By Willy Russell, director Sarah Punshon, with Lauryn Redding and Andrew Pollard (who looked as if he was born to play Malvolio)
I’d never seen this play (or the film version before) and was thoroughly entertained. It’s an updated Pygmalion, where Galatea finds her own voice. The actors were very good (and since it was in the round and we were in the front row, I got a good look at them), and there was plenty to ponder on about education, culture and the stifling conformity of both academia and working-class life. It didn’t pull any punches about the low expectations of the latter and the hostility you can expect if you stick your head above the parapet. And yet . . . Rita’s tale of her mother’s sad insistence that “we know better songs than that” after a Saturday night sing-song in the pub was straight out of Richard Hoggart’s disdain for the jukebox.

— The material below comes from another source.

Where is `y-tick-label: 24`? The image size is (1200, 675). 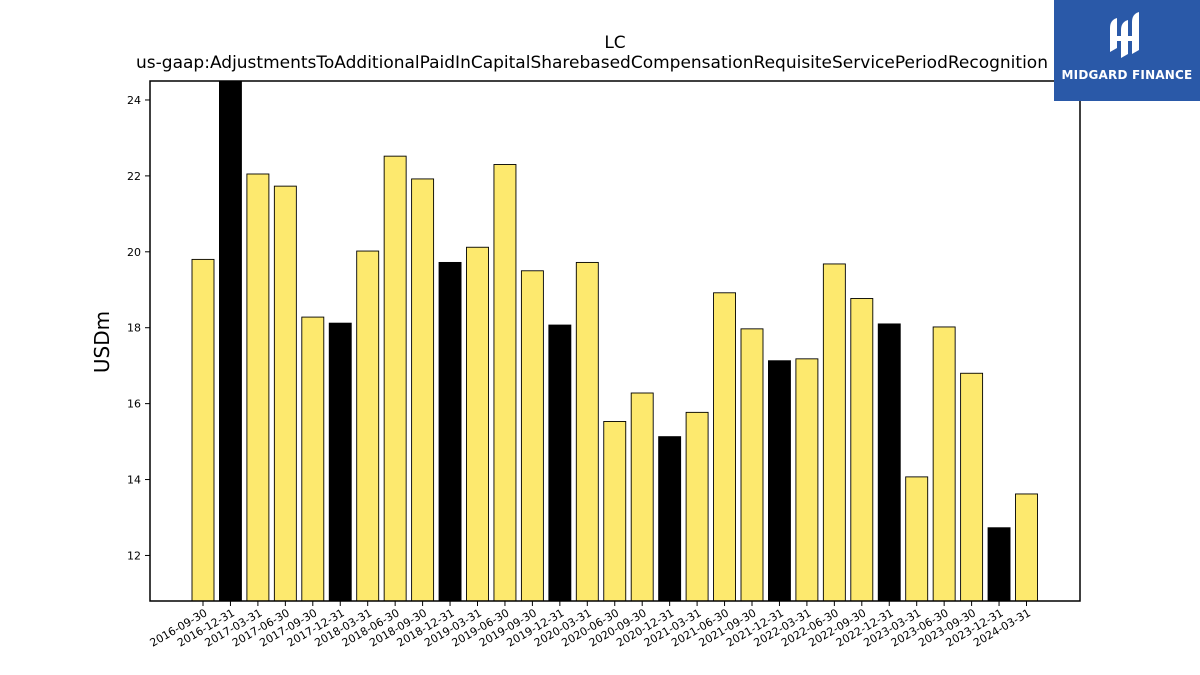 y-tick-label: 24 is located at coordinates (134, 100).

Rita’s transformation from brash ignorance and an unquenchable thirst to know more to someone who could manipulate academic language was perhaps overdone (did you ever get one-to-one tutorials with the OU?), but it did make a powerful point about the privilege of choice. It’s not necessarily something you could take for granted if you were working class and female in the 1980s. Any minuscule tinge of regret that I may have felt at hearing her spout the academic norms about Blake was vastly outweighed by the thought that any greater sense of regret would have been tantamount to wishing to see her as some kind of working-class pet. (As Frank partly did.)